There is a need for initial teacher education reform on this scale to be informed by the widest range of robust, independent research into the development of teachers as professionals and the extensive knowledge base that exists about what constitutes effective teacher education.

OfSTED expects ITE providers to develop ambitious curricula that, while ensuring student teachers receive their CCF entitlement, reflects their particular contexts and that of their partner schools. Any prescription to curriculum content over and above this could undermine the scope providers have to provide this contextualisation, and might de-professionalise teacher education and through that the teaching profession.

(c): The need for an accreditation system to deliver the reforms

The proposals are divided into two parts: (i) those relating to the content and structure of ITE programmes; and (ii): the shape of the market needed to deliver these programmes. But there does not appear to be any link between (i) and (ii). No evidence is given in support of the claim that changes to the ITE market are needed to deliver the reforms. There is no reason why, if they were properly funded, the proposed new quality requirements could not be achieved by changing the Secretary of State’s requirements for ITE, to which all programmes must adhere and compliance against which is checked by OfSTED. This is not to say that we agree with all of the new quality requirements. We do not. But the case for a complex, costly, disruptive and time-consuming accreditation process has not been made.

(d): Implications for teacher supply of a reduction in the number of accredited ITE providers and the ability of schools to offer placements

The proposals could lead to the withdrawal of high-quality ITE providers, including those in teacher-supply cold spots, for a number of reasons. The extra costs of running ITE programmes and increased prescription about how resources are used, combined with the uncertainties surrounding accreditation could lead senior staff within some universities to conclude that ITE is a too unpredictable and expensive activity to be involved in and focus their resources instead on other more cost-effective and stable areas of activity. Others might decide that delivering ITE content in an uncritical and unquestioning way would be inconsistent with their ethos and would lead to a de-professionalisation of teaching of which they would want no part.

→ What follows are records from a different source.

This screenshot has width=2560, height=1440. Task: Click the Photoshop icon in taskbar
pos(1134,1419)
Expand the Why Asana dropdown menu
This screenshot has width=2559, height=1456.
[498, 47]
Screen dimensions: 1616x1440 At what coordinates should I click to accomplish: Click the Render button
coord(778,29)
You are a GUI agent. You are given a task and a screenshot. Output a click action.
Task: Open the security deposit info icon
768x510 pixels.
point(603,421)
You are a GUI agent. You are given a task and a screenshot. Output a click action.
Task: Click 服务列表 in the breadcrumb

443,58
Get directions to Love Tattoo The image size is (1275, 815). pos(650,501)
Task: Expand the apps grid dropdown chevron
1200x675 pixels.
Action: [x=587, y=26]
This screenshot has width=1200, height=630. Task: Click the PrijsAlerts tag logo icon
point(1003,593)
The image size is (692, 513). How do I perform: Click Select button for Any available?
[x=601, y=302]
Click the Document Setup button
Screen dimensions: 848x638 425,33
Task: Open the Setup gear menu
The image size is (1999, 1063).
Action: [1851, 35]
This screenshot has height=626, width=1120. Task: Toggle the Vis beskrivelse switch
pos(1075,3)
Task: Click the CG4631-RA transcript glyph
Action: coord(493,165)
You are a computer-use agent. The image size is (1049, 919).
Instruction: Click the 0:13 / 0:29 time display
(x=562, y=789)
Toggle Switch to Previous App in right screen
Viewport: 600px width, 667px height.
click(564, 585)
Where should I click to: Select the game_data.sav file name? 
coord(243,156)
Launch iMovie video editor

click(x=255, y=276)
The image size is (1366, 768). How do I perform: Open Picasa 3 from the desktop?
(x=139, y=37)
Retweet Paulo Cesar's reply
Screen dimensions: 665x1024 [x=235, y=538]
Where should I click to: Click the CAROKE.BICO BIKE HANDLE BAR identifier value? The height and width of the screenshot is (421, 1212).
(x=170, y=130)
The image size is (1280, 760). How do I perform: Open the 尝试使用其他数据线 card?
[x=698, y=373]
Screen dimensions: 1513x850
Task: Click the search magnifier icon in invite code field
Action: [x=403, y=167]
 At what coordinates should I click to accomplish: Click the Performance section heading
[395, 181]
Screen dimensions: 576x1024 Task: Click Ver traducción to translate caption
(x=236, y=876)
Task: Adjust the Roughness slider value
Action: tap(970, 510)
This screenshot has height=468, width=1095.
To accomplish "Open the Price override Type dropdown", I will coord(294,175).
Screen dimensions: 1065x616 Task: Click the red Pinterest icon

The withdrawal of existing providers would impact negatively on teacher supply (including in rural areas), the levelling-up agenda and the diversity of the teaching profession. Reducing the number of accredited ITE providers would reduce the choice prospective teachers have about where to train. Many people choose, for family, financial or other personal reasons, ITE providers that are close to where they live. Increasing the distance to be travelled to either providers or placements will result in fewer applicants. Many student teachers choose to train at specific universities. For example, some apply to postgraduate ITE programmes at the same universities where they studied for their undergraduate degrees, a supply line that would be lost if those HEIs withdraw from ITE. Some student teachers choose an ITE provider because of its reputation and pedagogical, subject and research expertise. Others might prefer a SCITT provider focussed on providing teachers for particular local communities. Effective markets depend on choice. Removing options will reduce applications.

University ITE providers are particularly well placed to recruit student teachers from a range of backgrounds, and are able to provide targeted support (for example through centrally provided university services) to meet the particular needs of students from different groups, including those with disabilities.

The strong partnerships that have developed between accredited ITE providers and schools has been one of the education sector’s great successes in recent years. These partnerships take a number of forms, with the extent of school engagement varying according to the circumstances and priorities of the schools concerned. Schools should have a choice about how they participate in ITE. Their contributions should be nurtured and cherished. It is, as the report itself acknowledges, already difficult for providers to secure placements, particularly in some key subjects such physics and MFL.